### TREŚĆ ZADANIA A
Na podstawie zapisu treningu wyjaśnij, dlaczego przy aerobach nie podano żadnych szczegółów ćwiczeń.
### TREŚĆ ZADANIA B
Wypisz wszystkie ćwiczenia na brzuch wymienione w zapisie treningu.
### TREŚĆ ZADANIA C
Przepisz z zapisu treningu fragment, który zaczyna się od słów "Witam ponownie, jeeeest" i kończy na "- (4 sztabki)", zamieniając w nim "RAMPA" na "PIRAMIDA".
==== TEKST DO PRZECZYTANIA
Witam ponownie, jeeeest i trening !
Dzień treningowy - tydzień 6
Klata, Plecy:
1. Pompki na poręczach RAMPA 0 - 2,5 - 5 - 7,5 - 10 -
12,5KG x 6p
2.
Podciąganie na drążku RAMPA 0 - 2,5 - 2,5 -
5 kg x 6p
3a. Wyciskanie hantelkami głową w górę 2s 10p + 1s 8p -
30 kg
3b. Wiosłowanie sztangą nachwytem 3s 10p -
80 kg
4a. Rozpiętki z linkami wyciągu górnego 3s 15p - (4 sztabki)
4b. Wznos boczny w opadzie 3s 15p -
13kg
5. Szrugsy stojąc - maszyna 3s x 10p (2-3-4 + drop 1)
6a. Uginanie nadgarstków podchwytem 3s 10p - 30 kg
6b. Uginanie nadgarstków nachwytem 3s 10p - 30 kg
6c. Uginanie przedramion nachwytem (sztangielek) 3s 10p - 8 kg
+brzuch
-3s x 30p wymachy nogami
-2s x 20p allachy
-2s x 20p krótkie spięcia na skosy(20 na strone)
+aeroby (dziś coś innego, niżej rozwinę myśl)
========
==== WYBRANE DANE
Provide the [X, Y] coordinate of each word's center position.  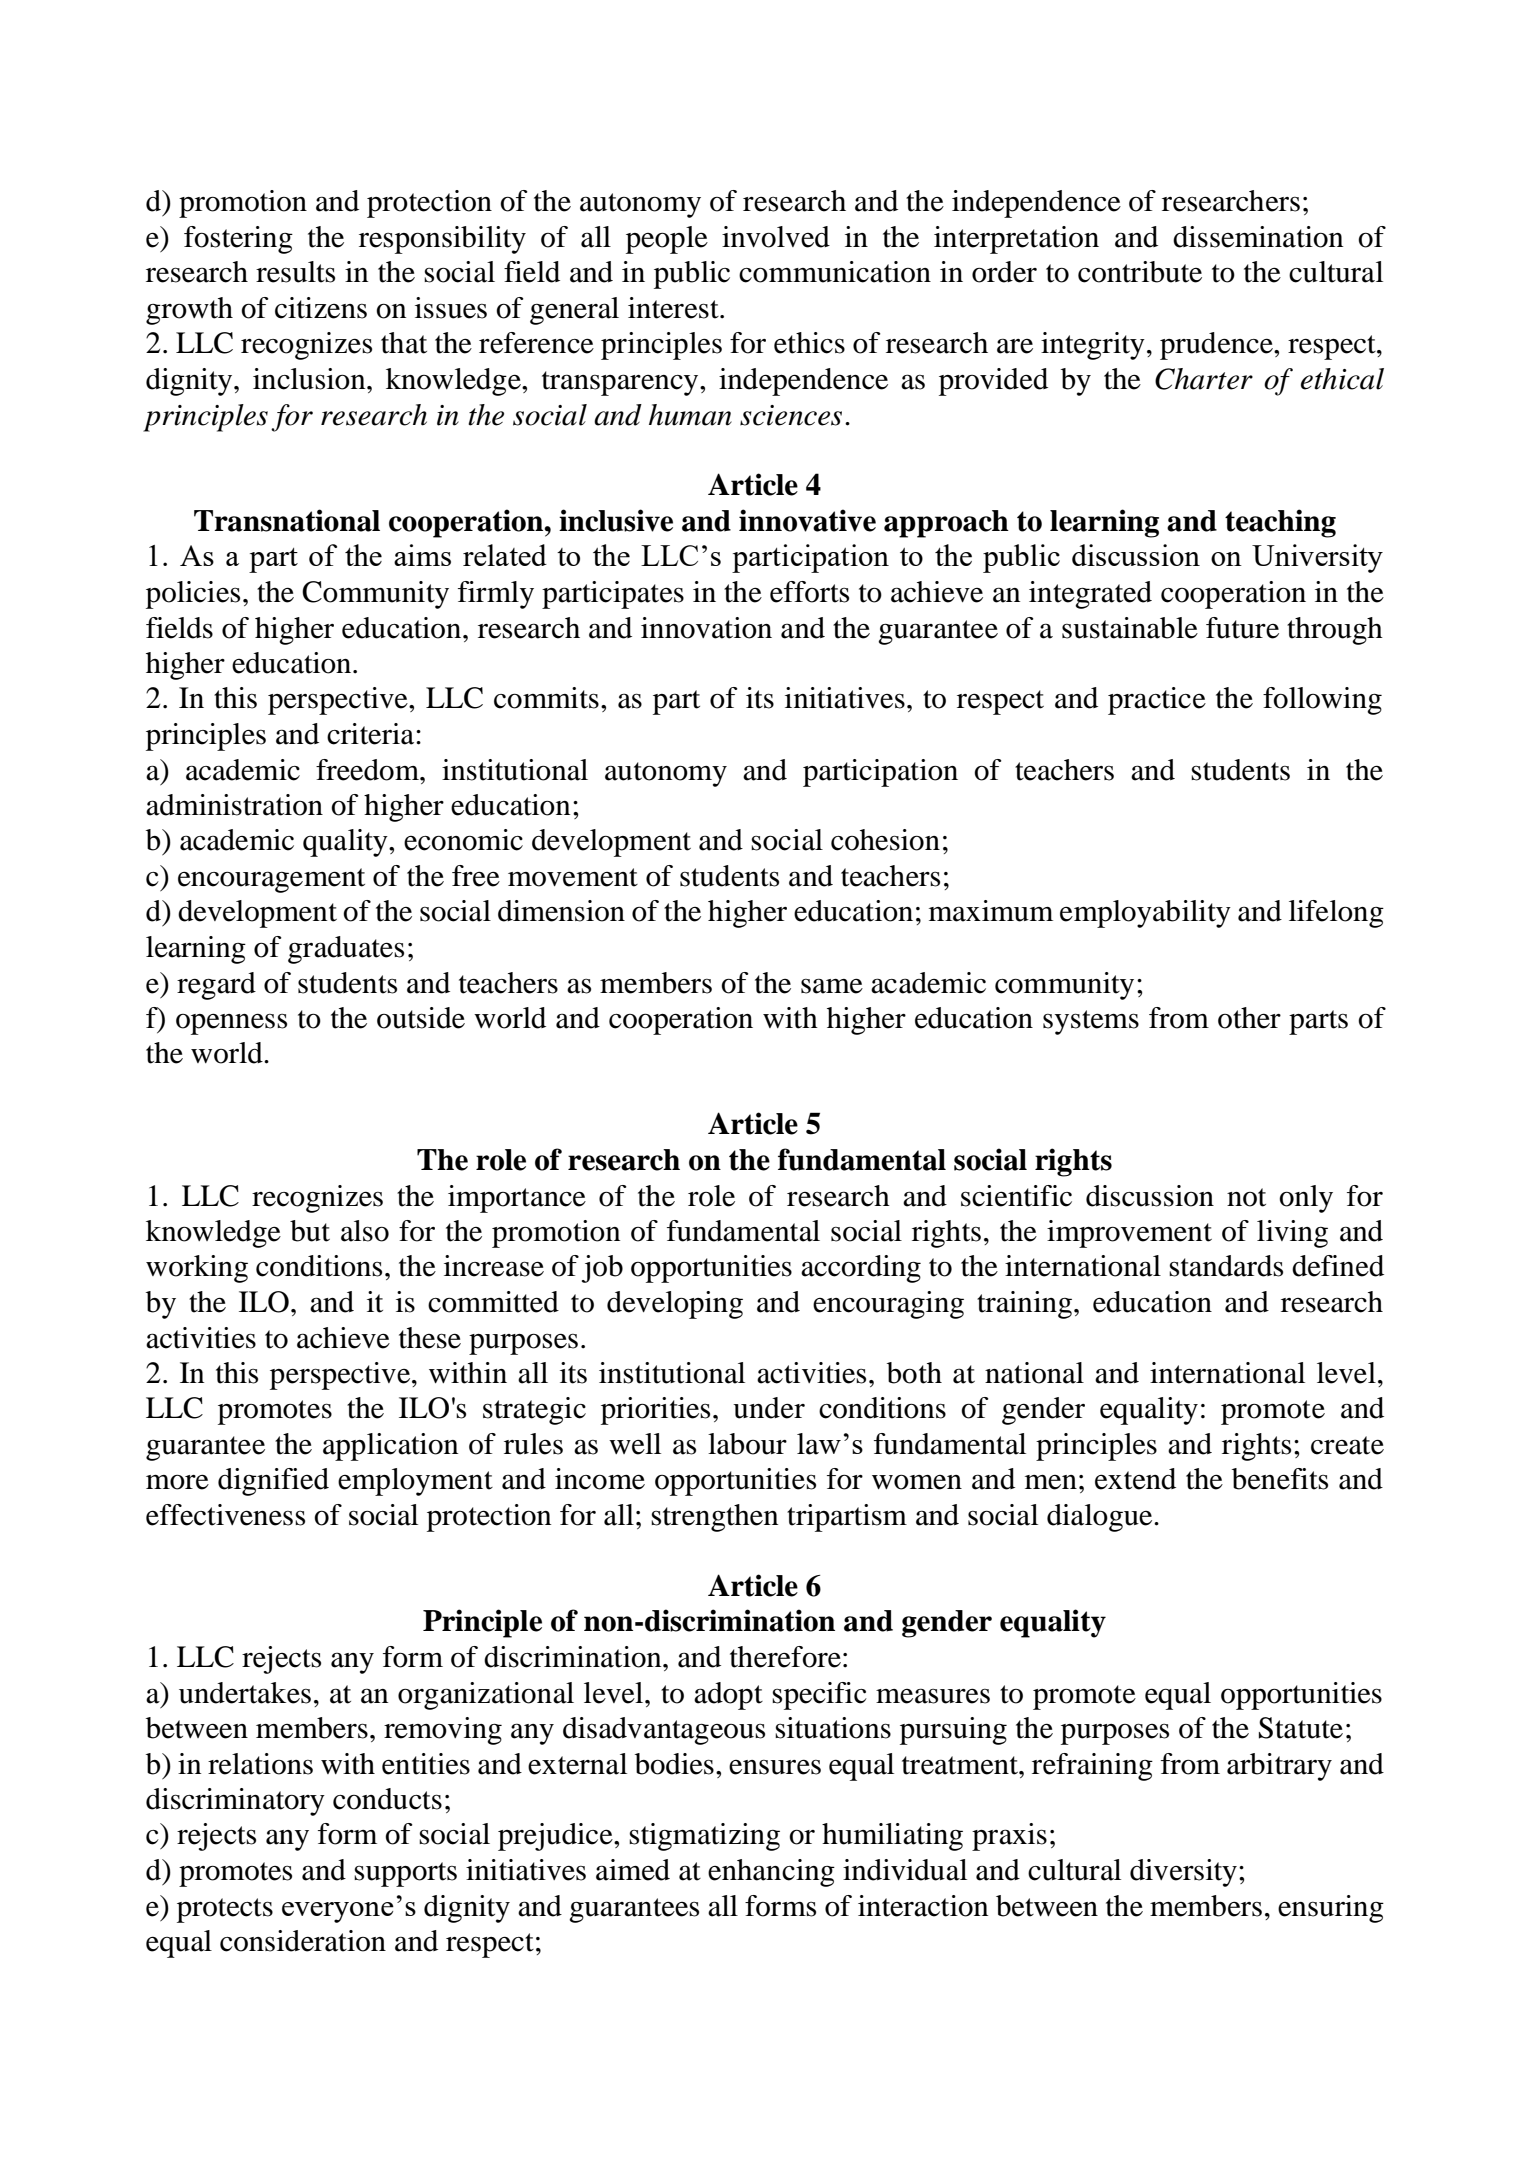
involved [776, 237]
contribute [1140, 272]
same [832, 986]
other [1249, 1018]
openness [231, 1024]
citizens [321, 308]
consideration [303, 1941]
========
==== WYBRANE DANE
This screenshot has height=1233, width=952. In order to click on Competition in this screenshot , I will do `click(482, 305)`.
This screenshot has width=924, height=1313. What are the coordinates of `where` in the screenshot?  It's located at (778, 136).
========
### ROZWIĄZANIE ZADANIA A
Tego dnia aeroby miały wyglądać inaczej niż zwykle, a w zapisie zapowiedziano, że ta myśl zostanie rozwinięta niżej.

### ROZWIĄZANIE ZADANIA B
- wymachy nogami
- allachy
- krótkie spięcia na skosy

### ROZWIĄZANIE ZADANIA C
Witam ponownie, jeeeest i trening !
Dzień treningowy - tydzień 6
Klata, Plecy:
1. Pompki na poręczach PIRAMIDA 0 - 2,5 - 5 - 7,5 - 10 -
12,5KG x 6p
2.
Podciąganie na drążku PIRAMIDA 0 - 2,5 - 2,5 -
5 kg x 6p
3a. Wyciskanie hantelkami głową w górę 2s 10p + 1s 8p -
30 kg
3b. Wiosłowanie sztangą nachwytem 3s 10p -
80 kg
4a. Rozpiętki z linkami wyciągu górnego 3s 15p - (4 sztabki)